» **Passage to read**
Tecnologias Utilizadas

  • Python 3.11 / FastAPI
  • PostgreSQL
  • Pandas
  • Docker / Docker Compose
  • Pytest

@wasdutra
Copy link
Copy Markdown

Hi @LuizHenrique31415, thanks for your PR submission! Your implementation has been evaluated and our team will reach out to you regarding the next steps. Below you can find the detailed feedback on your solution.


User Stories

  1. As a user, I want to be able to store a raw data series.

    Good — POST /series correctly persists the series by name and supports upsert (update if exists, insert if new). FastAPI binds the list[float] body correctly from the JSON payload. 👍

    That said, accepting a bare JSON array as the request body is unconventional. Without a Pydantic model wrapping the payload (e.g. {"name": "...", "data": [...]}) you lose automatic input validation, meaningful error messages on bad input, and a documented request schema in the auto-generated OpenAPI docs. Consider introducing a request schema.

  2. As a user, I want to be able to retrieve metrics about the time series.

    GET /series/{name}/metrics returns mean, max, min, and count — that covers the core requirement. 👍

    Pandas is pulled in as a dependency but only used for four aggregations that Python's standard library (statistics, min(), max(), len()) handles natively. Pandas is a large dependency; either remove it and use builtins, or justify it by doing something that actually needs it (e.g. rolling windows, resampling, FFT).

    The metrics endpoint is keyed by name (GET /series/{name}/metrics) rather than by a stable numeric id. For a frontend integration this is problematic: if a user renames a series (or if names contain spaces or special characters that need URL-encoding), the client loses its reference. A resource identifier should be stable and opaque — the id column already exists on the model and should be exposed. Ideally the API returns the id on POST /series so the client can store it and use GET /series/{id}/metrics for all subsequent requests.

  3. As a user, I want to be able to delete a time series I've sent to the server.

» **Directions**
(a) Return the passage of the review from "Good — POST" up to and including "a request schema." without changing a word.
(b) Decide whether each statement agrees with the review, answering yes or no and quoting the words of the review that settle it: (i) The POST /series endpoint updates a series that already exists and inserts one that is new. (ii) The metrics endpoint returns the median of the series. (iii) The model does not yet have an id column.

» **Available data**
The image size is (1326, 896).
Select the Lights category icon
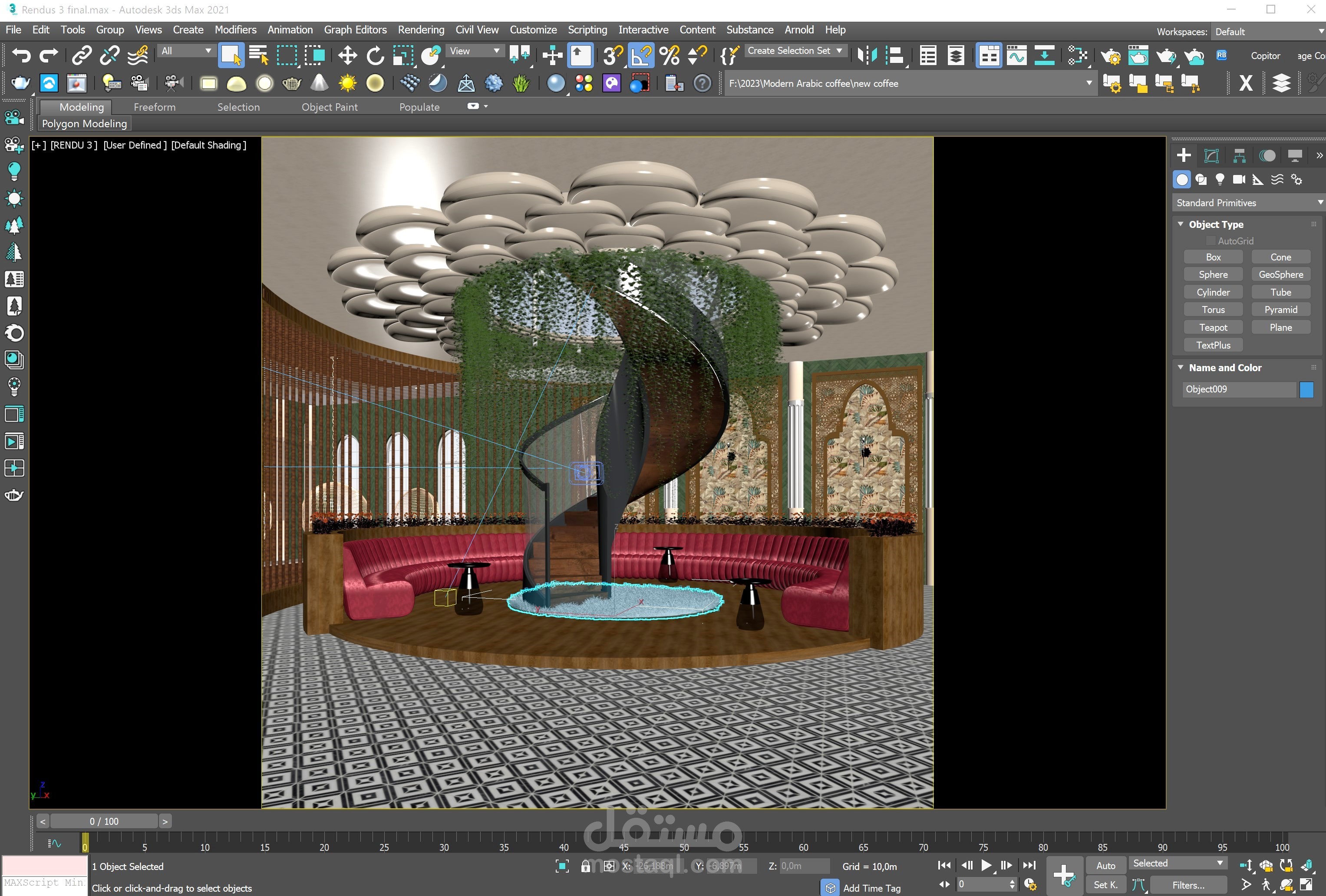(1220, 180)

» **Exercise results**
(a)
Good — POST /series correctly persists the series by name and supports upsert (update if exists, insert if new). FastAPI binds the list[float] body correctly from the JSON payload. 👍

    That said, accepting a bare JSON array as the request body is unconventional. Without a Pydantic model wrapping the payload (e.g. {"name": "...", "data": [...]}) you lose automatic input validation, meaningful error messages on bad input, and a documented request schema in the auto-generated OpenAPI docs. Consider introducing a request schema.

(b)
(i) Yes: "supports upsert (update if exists, insert if new)"
(ii) No: "returns mean, max, min, and count"
(iii) No: "the id column already exists on the model and should be exposed"